[Task material Boundary: Start]
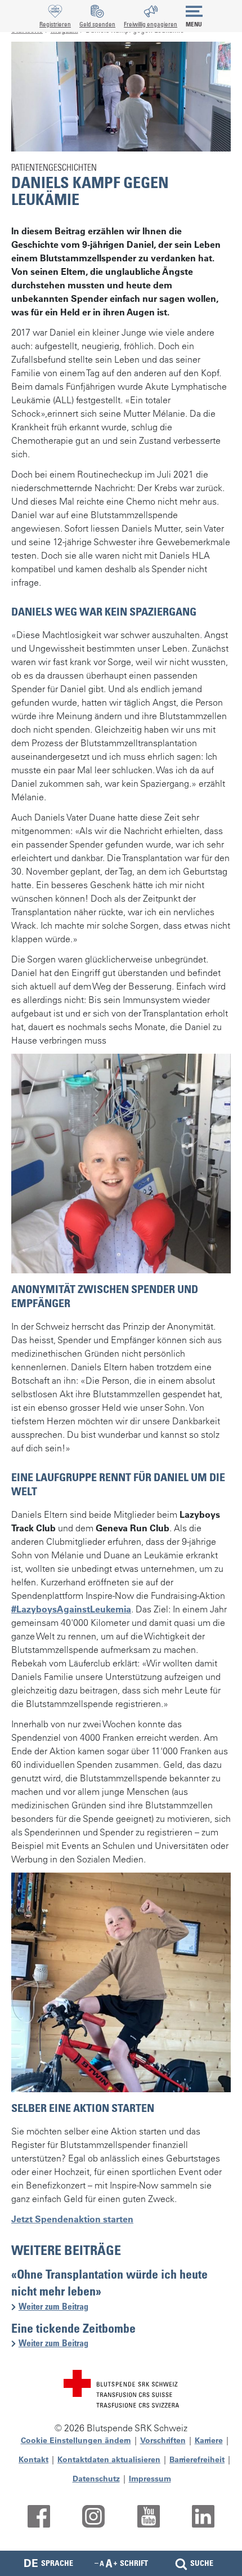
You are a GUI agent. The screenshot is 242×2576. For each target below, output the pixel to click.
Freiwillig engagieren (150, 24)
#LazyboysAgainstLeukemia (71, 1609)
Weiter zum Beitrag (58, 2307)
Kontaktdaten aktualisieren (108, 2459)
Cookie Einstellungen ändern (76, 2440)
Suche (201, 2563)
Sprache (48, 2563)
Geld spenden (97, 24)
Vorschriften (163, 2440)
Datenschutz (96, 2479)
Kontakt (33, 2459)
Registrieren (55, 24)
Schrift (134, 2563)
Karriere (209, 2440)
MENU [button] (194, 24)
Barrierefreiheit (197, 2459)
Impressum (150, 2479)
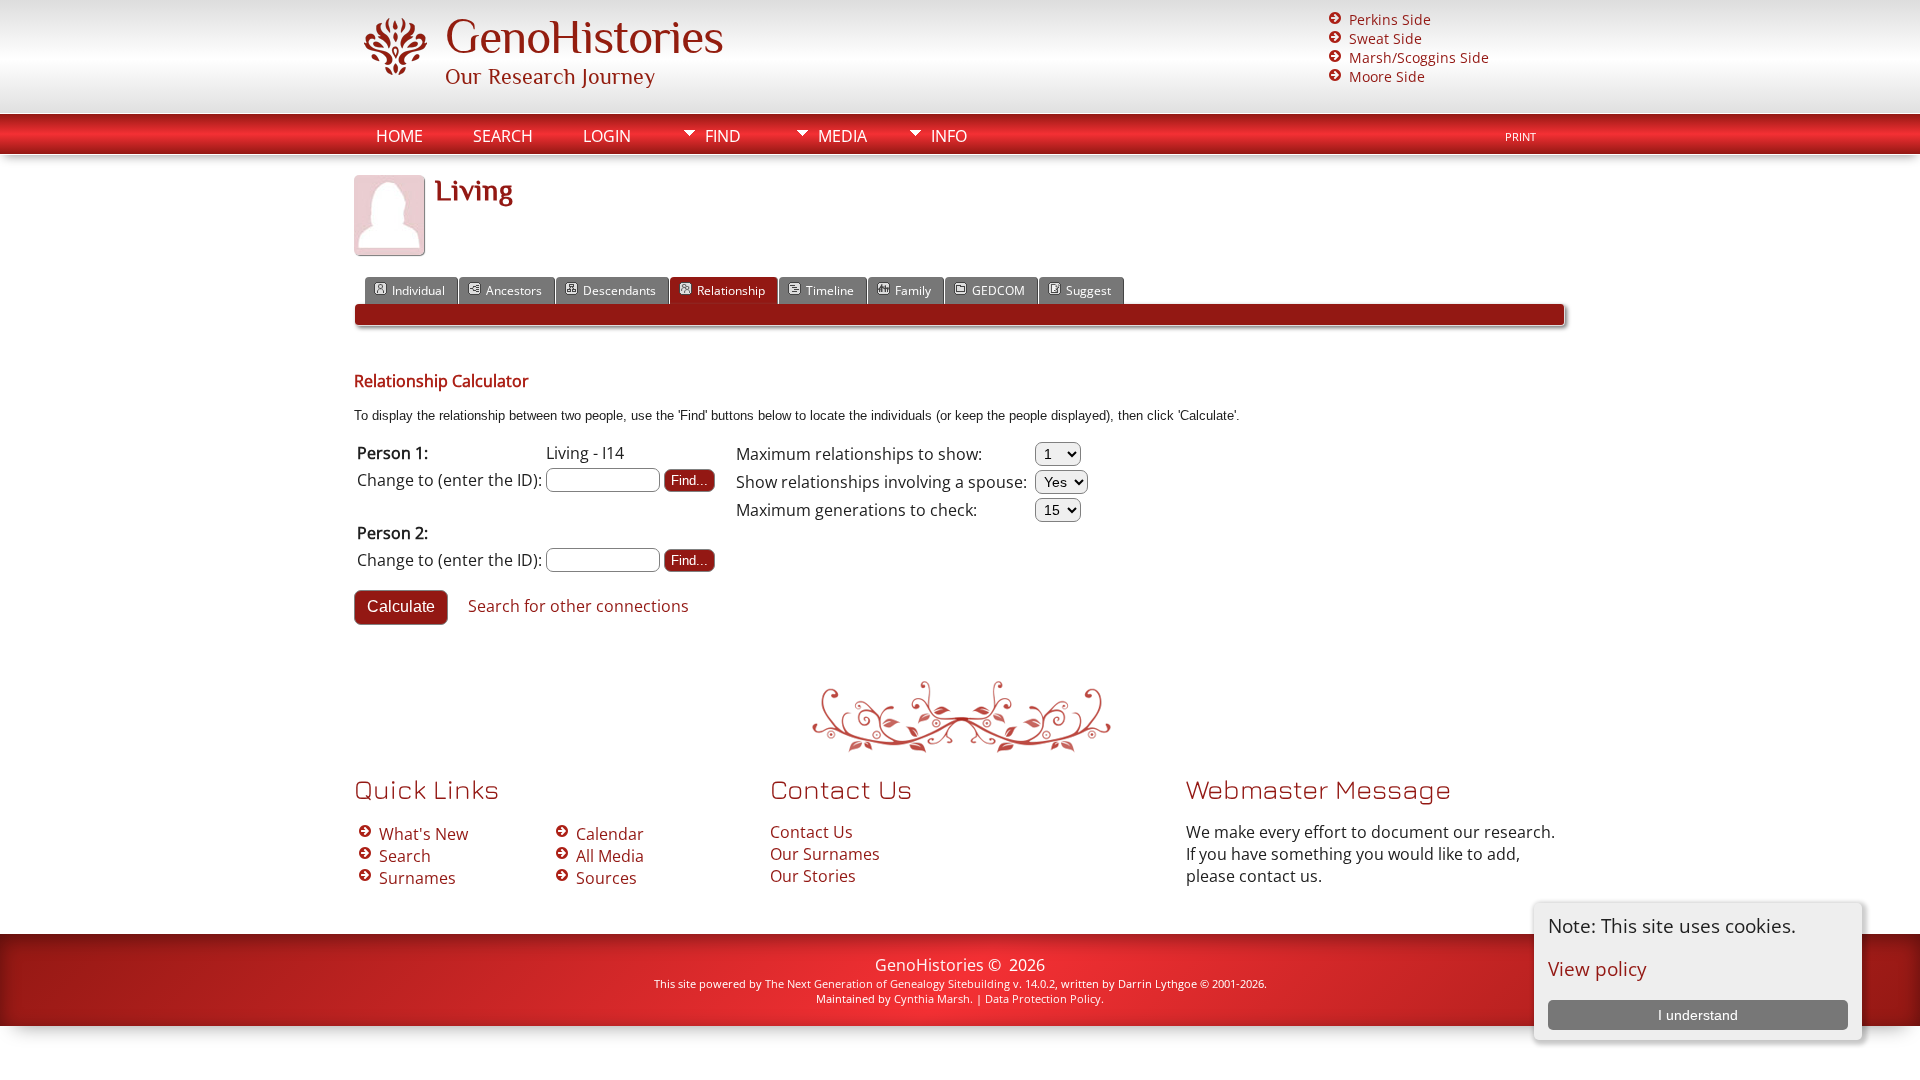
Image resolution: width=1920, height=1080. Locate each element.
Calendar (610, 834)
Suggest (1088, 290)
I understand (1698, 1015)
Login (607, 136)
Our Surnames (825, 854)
[Task material Boundary: End]
[Task material Boundary: Start]
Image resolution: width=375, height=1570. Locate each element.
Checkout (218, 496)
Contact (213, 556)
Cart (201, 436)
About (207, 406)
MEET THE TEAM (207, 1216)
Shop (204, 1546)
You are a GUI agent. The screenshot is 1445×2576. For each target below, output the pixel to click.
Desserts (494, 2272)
[Task material Boundary: End]
[Task material Boundary: Start]
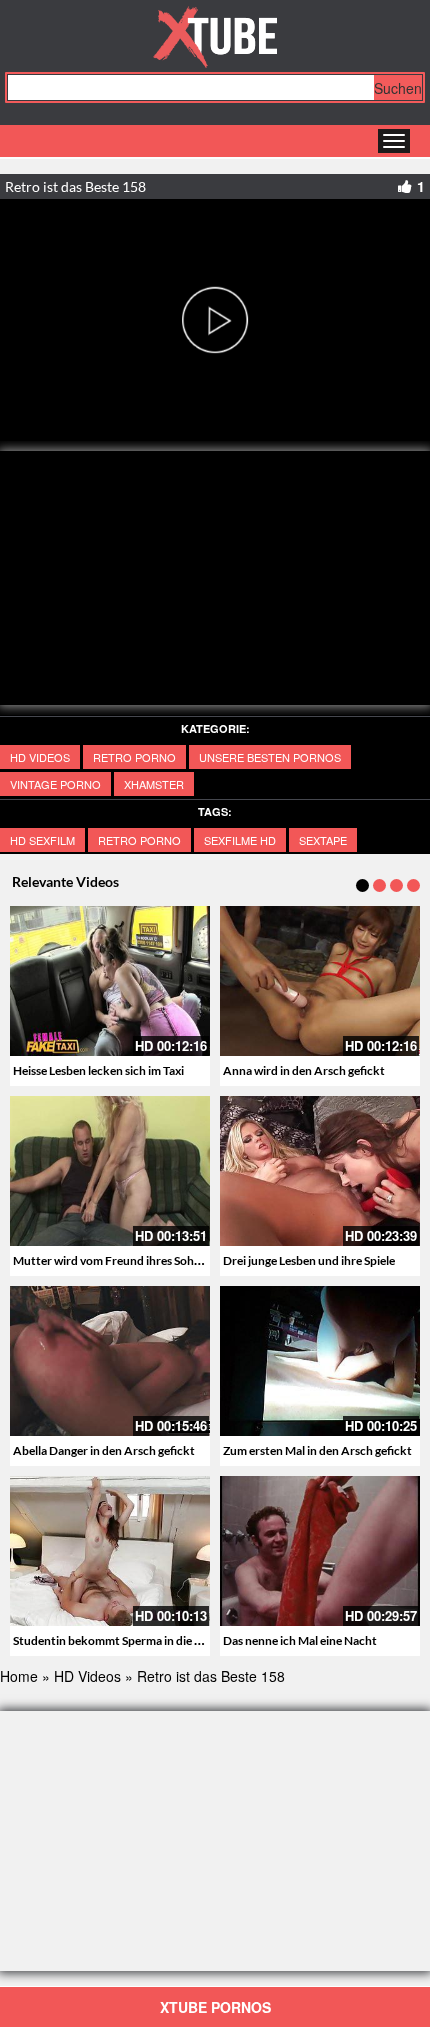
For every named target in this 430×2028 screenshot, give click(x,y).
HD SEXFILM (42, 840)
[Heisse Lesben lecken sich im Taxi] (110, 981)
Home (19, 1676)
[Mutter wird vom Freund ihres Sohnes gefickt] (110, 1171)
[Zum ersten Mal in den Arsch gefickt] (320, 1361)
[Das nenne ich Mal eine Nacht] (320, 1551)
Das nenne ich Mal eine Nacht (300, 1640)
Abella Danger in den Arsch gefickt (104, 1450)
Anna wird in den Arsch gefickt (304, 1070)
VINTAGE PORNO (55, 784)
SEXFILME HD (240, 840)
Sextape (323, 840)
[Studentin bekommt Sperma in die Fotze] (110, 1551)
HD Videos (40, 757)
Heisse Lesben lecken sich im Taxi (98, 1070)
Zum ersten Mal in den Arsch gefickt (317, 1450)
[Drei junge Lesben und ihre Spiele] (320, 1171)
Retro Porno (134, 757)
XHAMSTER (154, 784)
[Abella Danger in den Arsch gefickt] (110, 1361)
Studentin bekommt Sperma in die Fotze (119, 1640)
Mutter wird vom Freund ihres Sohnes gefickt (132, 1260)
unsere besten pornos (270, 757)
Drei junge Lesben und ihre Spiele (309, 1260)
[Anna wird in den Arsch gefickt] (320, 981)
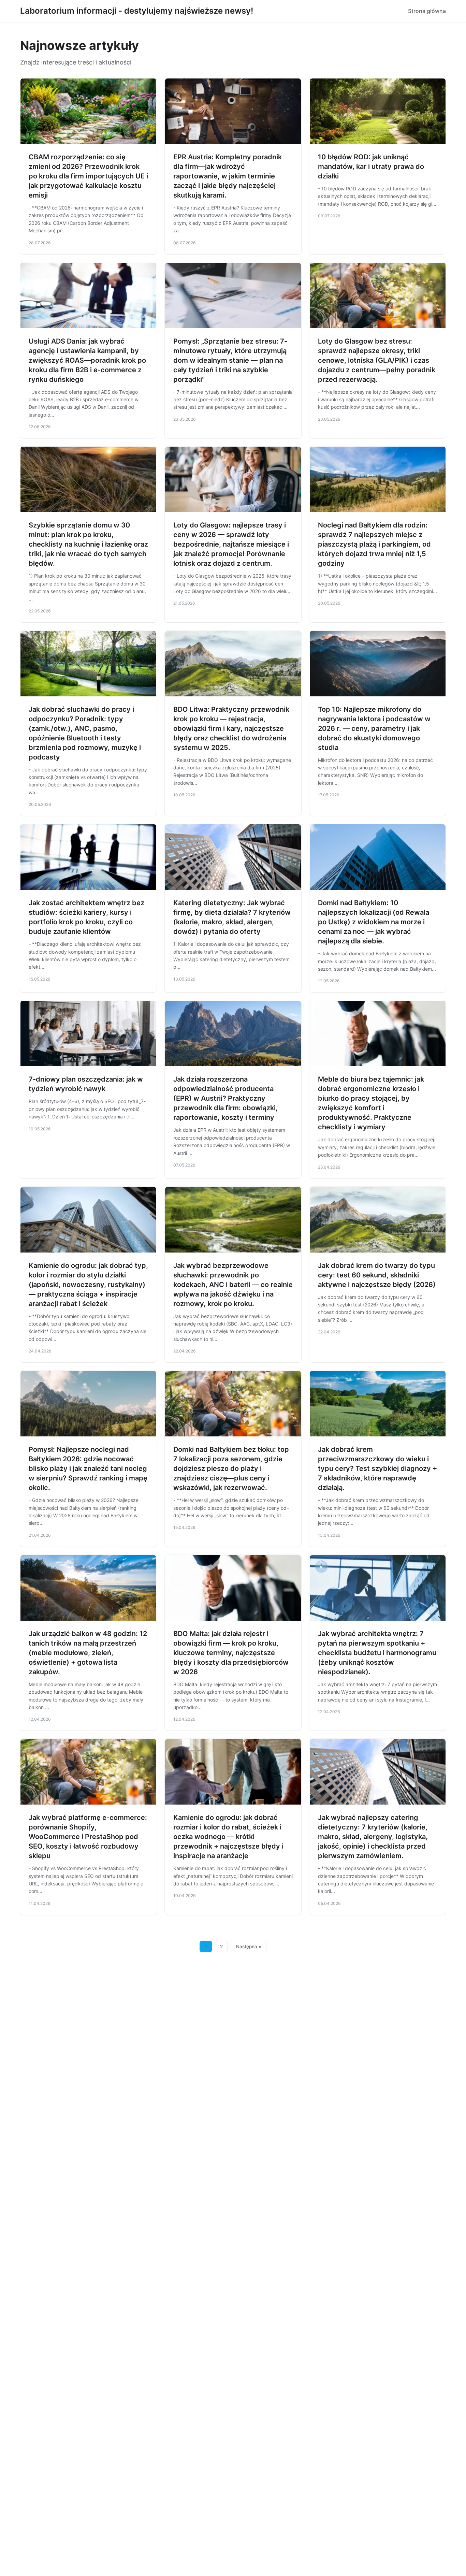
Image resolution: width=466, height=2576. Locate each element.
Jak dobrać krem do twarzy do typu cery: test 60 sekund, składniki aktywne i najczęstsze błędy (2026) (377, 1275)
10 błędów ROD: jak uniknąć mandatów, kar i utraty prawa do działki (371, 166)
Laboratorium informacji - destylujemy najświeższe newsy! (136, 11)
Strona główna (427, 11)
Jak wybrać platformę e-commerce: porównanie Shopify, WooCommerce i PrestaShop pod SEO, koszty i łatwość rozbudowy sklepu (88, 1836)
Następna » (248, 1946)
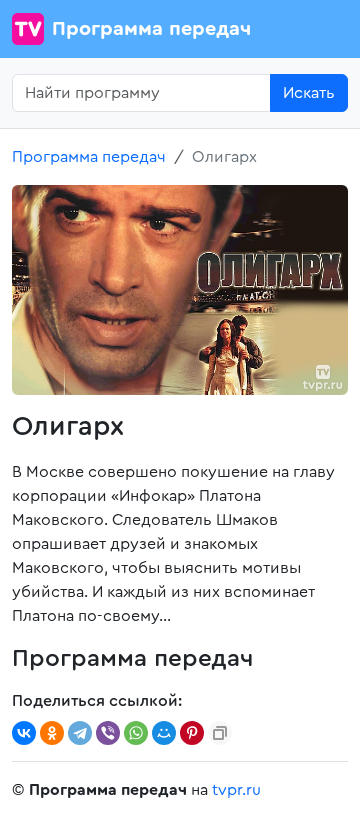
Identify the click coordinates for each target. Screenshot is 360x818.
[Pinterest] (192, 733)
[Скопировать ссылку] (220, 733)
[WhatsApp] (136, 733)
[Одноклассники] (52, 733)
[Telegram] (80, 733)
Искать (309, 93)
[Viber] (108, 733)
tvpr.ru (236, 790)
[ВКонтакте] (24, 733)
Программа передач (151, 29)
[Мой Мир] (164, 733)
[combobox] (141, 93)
[Task material Boundary: End]
Task directions — Find the line with "You are a GUI agent. The screenshot is 242×2576." in the entries above. Set down exactly every line from it up to and including the line with "Image resolution: width=1920, height=1080.", images excluded.

Exercise response —
You are a GUI agent. The screenshot is 242×2576. For each target below, output the pixel to click.
Freiwillig engagieren (150, 24)
#LazyboysAgainstLeukemia (71, 1609)
Weiter zum Beitrag (58, 2307)
Kontaktdaten aktualisieren (108, 2459)
Cookie Einstellungen ändern (76, 2440)
Suche (201, 2563)
Sprache (48, 2563)
Geld spenden (97, 24)
Vorschriften (163, 2440)
Datenschutz (96, 2479)
Kontakt (33, 2459)
Registrieren (55, 24)
Schrift (134, 2563)
Karriere (209, 2440)
MENU [button] (194, 24)
Barrierefreiheit (197, 2459)
Impressum (150, 2479)
Image resolution: width=1920, height=1080. Locate each element.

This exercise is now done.